Karna Tianxing sudah bertanya,
maka Xiao’en mengajukan pertanyaan, tapi Tianxing malah menghentikannya
bertanya. Xiao’en protes karena dia kan belum bertanya. Tianxing malah menjawab
kalau Xiao’en sudah bertanya dengan menanyakan umurnya.
“Giliranku. Sudah berapa lama kau
kerja di perusahaan sekarang?” tanya Tianxing.
“Enam tahun. Bagaimana deng--,”
pertanyaan Xiao’en terhenti, tersadar kalau dia hampir terjebak lagi. “Di
internet, di bilang kalau kau sering berkencan dengan berbagai model wanita.
Apa itu tipe wanita yang kau sukai?”
“Apa menurutmu semua yang tertulis
di internet bisa di percaya?”
“Tidak.”
“Giliranku. Apa hal paling
menakjubkan yang pernah terjadi di hidupmu?”
“Tunggu. Apa kau ada menjawab
pertanyaanku?” protes Xiao’en.
“Aku kan tadi tanya, apa hal di
internet bisa di percaya.

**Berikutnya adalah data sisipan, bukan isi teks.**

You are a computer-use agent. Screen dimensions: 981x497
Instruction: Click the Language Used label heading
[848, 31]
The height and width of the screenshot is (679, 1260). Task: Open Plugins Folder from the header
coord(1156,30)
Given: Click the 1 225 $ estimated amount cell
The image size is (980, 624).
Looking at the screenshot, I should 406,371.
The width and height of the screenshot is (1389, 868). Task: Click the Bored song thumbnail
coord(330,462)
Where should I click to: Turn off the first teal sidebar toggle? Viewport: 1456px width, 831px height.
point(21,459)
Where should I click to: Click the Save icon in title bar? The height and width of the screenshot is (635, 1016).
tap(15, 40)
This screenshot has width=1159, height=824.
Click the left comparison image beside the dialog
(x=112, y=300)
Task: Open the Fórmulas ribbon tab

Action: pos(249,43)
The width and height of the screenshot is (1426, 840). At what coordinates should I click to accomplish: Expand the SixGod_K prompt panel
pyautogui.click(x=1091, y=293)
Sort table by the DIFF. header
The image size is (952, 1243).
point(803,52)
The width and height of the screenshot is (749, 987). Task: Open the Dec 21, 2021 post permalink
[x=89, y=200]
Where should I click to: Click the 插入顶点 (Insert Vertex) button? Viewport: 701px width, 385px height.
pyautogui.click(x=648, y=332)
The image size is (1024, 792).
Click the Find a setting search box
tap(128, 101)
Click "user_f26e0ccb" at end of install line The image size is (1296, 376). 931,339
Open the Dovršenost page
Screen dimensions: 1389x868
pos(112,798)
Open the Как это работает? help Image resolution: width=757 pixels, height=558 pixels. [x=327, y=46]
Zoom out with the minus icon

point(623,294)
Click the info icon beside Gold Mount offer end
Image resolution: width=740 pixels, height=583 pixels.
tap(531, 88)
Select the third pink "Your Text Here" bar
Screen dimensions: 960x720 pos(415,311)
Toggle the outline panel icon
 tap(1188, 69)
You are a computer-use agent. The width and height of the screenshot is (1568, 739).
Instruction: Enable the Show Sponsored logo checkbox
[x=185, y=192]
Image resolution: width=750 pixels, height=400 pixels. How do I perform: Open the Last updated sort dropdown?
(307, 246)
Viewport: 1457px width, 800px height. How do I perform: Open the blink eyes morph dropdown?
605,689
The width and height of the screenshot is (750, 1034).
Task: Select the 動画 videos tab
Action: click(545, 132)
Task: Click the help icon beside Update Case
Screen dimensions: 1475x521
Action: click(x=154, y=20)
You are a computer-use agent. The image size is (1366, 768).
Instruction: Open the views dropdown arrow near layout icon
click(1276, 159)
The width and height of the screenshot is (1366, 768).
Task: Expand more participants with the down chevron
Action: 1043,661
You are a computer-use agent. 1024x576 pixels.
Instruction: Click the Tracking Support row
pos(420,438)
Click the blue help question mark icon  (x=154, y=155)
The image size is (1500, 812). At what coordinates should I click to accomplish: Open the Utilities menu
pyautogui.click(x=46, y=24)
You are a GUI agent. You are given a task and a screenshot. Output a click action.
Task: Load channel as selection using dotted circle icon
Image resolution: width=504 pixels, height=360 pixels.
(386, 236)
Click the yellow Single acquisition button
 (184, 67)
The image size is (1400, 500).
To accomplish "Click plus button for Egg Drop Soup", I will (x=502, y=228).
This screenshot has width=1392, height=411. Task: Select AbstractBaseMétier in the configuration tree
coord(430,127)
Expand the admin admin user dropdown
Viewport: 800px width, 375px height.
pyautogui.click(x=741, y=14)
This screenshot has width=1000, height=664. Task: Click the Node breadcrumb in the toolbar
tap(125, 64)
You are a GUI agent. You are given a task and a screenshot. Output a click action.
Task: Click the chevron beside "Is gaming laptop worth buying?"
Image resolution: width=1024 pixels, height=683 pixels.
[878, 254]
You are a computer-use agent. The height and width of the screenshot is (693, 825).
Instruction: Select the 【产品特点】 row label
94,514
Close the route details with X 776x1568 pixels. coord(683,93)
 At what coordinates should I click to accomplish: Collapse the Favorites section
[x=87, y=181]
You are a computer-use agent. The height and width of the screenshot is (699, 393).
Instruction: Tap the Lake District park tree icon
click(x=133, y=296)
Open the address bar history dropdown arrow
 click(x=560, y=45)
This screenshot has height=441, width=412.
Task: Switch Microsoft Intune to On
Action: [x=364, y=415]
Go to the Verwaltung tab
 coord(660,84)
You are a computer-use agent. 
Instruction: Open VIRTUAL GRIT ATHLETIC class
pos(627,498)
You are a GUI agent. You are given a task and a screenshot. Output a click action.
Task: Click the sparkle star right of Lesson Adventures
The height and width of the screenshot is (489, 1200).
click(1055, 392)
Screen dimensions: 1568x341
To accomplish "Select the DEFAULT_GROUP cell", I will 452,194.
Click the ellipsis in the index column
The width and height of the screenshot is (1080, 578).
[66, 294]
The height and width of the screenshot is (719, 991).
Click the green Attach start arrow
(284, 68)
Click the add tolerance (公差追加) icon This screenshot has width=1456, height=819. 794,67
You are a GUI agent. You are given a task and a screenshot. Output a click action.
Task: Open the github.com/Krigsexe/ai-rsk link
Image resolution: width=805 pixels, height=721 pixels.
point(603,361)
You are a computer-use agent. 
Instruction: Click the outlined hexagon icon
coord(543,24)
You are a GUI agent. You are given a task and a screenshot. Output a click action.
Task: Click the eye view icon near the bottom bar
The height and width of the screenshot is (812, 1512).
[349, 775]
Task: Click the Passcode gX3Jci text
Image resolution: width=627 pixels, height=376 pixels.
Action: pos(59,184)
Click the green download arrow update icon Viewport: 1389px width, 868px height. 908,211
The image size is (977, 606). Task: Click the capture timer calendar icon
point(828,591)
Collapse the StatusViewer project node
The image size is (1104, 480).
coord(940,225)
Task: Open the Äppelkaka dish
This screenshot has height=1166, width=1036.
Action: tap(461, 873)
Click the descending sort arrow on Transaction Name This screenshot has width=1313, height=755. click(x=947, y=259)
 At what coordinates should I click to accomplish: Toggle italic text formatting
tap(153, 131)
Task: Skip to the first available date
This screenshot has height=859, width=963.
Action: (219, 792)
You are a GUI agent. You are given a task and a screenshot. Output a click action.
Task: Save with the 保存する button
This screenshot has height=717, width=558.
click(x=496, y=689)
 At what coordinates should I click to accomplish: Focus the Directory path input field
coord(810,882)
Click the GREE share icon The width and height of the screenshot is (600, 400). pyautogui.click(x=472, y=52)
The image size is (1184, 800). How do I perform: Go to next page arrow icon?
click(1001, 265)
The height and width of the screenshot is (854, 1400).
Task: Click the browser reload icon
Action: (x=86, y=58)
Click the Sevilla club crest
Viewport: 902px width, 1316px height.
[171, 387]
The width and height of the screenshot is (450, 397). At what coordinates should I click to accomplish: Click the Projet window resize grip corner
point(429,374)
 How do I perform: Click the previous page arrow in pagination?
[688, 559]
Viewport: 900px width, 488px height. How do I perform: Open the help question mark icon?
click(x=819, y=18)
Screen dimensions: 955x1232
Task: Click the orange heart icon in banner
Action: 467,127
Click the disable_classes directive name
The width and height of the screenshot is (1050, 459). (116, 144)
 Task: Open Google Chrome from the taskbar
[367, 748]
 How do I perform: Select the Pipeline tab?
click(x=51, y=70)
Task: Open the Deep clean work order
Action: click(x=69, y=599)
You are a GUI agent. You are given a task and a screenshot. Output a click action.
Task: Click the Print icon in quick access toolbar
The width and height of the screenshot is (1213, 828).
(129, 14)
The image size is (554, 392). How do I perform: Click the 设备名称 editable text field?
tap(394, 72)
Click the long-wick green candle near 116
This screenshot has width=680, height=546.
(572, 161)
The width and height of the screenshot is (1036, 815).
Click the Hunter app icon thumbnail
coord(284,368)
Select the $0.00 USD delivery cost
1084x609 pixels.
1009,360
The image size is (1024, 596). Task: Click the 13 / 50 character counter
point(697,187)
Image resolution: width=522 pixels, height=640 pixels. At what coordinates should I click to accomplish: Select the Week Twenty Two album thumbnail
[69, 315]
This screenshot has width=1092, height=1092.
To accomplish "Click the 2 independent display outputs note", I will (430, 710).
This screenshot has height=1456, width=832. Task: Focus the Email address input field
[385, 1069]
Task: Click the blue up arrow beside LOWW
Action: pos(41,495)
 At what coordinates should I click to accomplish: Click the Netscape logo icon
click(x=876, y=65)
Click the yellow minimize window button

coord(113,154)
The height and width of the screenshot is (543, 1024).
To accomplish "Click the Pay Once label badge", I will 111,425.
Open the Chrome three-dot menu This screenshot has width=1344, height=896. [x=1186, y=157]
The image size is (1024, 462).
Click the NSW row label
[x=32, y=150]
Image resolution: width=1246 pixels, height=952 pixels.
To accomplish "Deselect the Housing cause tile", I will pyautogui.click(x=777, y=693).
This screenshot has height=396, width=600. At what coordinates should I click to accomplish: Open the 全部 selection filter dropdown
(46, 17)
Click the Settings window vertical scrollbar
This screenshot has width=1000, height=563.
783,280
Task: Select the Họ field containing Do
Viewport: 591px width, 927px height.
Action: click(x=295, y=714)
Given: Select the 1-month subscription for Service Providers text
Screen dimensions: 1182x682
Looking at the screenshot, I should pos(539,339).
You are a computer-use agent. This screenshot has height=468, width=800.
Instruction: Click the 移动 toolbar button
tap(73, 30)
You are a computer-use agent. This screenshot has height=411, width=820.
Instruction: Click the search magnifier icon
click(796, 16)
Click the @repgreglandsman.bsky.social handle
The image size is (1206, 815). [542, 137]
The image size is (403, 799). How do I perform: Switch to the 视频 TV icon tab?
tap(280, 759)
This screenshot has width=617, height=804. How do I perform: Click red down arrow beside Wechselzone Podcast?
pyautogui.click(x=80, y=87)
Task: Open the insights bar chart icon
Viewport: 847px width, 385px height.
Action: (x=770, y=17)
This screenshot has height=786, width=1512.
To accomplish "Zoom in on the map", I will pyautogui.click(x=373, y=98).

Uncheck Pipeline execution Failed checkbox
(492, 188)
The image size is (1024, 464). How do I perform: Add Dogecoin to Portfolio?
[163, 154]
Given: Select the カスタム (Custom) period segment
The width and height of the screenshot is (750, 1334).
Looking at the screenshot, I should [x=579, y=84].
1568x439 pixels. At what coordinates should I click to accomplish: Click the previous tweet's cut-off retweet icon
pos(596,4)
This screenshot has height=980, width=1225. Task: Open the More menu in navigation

Dan kau bilang tidak,” jawab Tianxing. “Kau masih
belum menjawab pertanyaanku. Hal yang menakjubkan.”
Xiao’en diam, di dalam hatinya,
dia menjawab kalau hal menakjubkan yang di alaminya adalah bertemu dengan Situ
Aoran dan Tianxing. Tapi, pada Tianxing, dia berbohong : “Suatu hari, di jalan
aku melihat seorang pencuri. Di jalan yang terang, pencuri itu menjambret
kalung dari leher seorang nenek. Aku merasa itu sangat mengerikan,”
Karna dia sudah menjawab, dia
mulai mengajukan pertanyaan pada Tianxing, mengenai apa Tianxing pernah
memikirkan tipe wanita yang bisa menarik perhatiannya? Dengan cepat, Tianxing
menjawab : “Tidak.”
Xiao’en jadi bingung sendiri. Apa
pertanyaannya terlalu biasa? Rasanya, seperti Xiao’en udah di jebak. Pertanyaan
Tianxing yang jauh lebih kreatif. Dia nanya, apa yang terlintas pertama kali di
pikiran Xiao’en saat pertama kali bertemu dengannya?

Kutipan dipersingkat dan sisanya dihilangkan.